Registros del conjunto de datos
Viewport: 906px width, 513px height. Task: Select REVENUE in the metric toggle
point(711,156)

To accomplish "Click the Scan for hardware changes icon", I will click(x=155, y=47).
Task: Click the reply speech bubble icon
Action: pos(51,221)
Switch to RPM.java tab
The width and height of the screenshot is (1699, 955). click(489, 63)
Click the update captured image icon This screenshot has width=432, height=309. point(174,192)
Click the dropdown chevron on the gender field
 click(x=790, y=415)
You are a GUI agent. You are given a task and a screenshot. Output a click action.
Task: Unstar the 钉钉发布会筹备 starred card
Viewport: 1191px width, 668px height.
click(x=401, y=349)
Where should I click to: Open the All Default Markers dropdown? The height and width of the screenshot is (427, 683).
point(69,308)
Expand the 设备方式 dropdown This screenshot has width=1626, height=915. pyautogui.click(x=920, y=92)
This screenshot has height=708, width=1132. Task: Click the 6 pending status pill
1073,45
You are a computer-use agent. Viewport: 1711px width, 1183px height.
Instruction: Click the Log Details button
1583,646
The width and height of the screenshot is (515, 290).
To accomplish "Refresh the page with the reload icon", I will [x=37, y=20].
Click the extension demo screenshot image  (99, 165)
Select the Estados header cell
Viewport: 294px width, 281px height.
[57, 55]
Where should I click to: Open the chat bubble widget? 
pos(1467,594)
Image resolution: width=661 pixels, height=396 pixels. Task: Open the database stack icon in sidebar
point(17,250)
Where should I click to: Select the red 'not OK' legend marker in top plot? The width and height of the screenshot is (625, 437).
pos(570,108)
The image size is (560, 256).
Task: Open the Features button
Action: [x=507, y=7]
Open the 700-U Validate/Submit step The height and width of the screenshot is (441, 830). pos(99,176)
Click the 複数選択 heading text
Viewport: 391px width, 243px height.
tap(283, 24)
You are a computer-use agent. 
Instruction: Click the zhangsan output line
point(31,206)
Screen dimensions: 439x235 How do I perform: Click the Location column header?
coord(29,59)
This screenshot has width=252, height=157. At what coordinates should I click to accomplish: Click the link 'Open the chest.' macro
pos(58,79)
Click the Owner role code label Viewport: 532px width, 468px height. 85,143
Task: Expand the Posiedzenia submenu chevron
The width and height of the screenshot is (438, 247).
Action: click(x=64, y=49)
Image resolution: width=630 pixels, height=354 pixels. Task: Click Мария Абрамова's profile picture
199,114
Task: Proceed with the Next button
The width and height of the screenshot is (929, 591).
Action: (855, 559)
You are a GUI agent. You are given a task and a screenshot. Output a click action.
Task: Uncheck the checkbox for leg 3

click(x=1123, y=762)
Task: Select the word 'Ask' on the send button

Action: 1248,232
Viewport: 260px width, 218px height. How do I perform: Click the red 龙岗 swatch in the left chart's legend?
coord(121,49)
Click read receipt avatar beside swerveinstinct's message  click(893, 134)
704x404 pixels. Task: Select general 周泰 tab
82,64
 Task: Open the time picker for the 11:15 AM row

Ejercicio escrito
Sustituye "screenshot" por "screen capture" en las líneas que empiezan en la que contiene "Screen dimensions: 439x235" y terminan en la que contiene "Action: (855, 559)", ambas incluidas. Reprodúcelas sin ningún otro cambio.

Solución del problema
Screen dimensions: 439x235 How do I perform: Click the Location column header?
coord(29,59)
This screen capture has width=252, height=157. At what coordinates should I click to accomplish: Click the link 'Open the chest.' macro
pos(58,79)
Click the Owner role code label Viewport: 532px width, 468px height. 85,143
Task: Expand the Posiedzenia submenu chevron
The width and height of the screen capture is (438, 247).
Action: click(x=64, y=49)
Image resolution: width=630 pixels, height=354 pixels. Task: Click Мария Абрамова's profile picture
199,114
Task: Proceed with the Next button
The width and height of the screen capture is (929, 591).
Action: (855, 559)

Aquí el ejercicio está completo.